Isn’t it cool how you can search for a genre of music, run across a new-to-you recording artist, decide you like them, then be able to listen to a whole lot of their work? And then if you like them, you can buy their CDs or higher-quality recordings and keep them forever?

Wouldn’t it be cool to do that with books? Not just current ones, but old ones too?

You almost could. And at some point, you might still be able to. A couple of articles are reminding us of what Google Books was supposed to be: an online repository of all the books in all the libraries, in and especially out of print, and you could search for a phrase or a fact, get a list of books about it, and read that section.
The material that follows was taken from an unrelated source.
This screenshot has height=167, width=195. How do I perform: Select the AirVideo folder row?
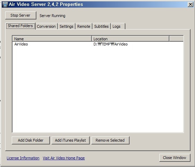(x=98, y=44)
And then, if you wanted, you could buy electronic or even published copies of the books.

“You were going to get one-click access to the full text of nearly every book that’s ever been published,” writes James Somers in the Atlantic. “Books still in print you’d have to pay for, but everything else—a collection slated to grow larger than the holdings at the Library of Congress, Harvard, the University of Michigan, at any of the great national libraries of Europe—would have been available for free at terminals that were going to be placed in every local library that wanted one. At the terminal you were going to be able to search tens of millions of books and read every page of any book you found. You’d be able to highlight passages and make annotations and share them; for the first time, you’d be able to pinpoint an idea somewhere inside the vastness of the printed record, and send somebody straight to it with a link. Books would become as instantly available, searchable, copy-pasteable—as alive in the digital world—as web pages.”

Granted, you can still do some of that now, after a fashion, but it’s just a whisper of the original plan. Starting in 2004, it saw Google employees manually scanning what turned into 25 million books from libraries such as Michigan, Harvard, Stanford, Oxford, and the New York Public Library, at a cost of $400 million, into a massive database of up to 50 to 60 petabytes, Somers writes.

“Approximately twenty per cent of all books are in the public domain; these include books that were never copyrighted, like government publications, and works whose copyrights have expired,” wrote Jeffrey Toobin in the New Yorker in 2007. “Google has simply copied such books and made them available on the Web. Roughly ten per cent of books are copyrighted and in print—that is, actively being sold by publishers. Many of these books are covered by Google’s arrangement with its publisher partners, which allows the company to scan and display parts of the works. The vast majority of books belong to a third category: still protected by copyright, or of uncertain status, and out of print.”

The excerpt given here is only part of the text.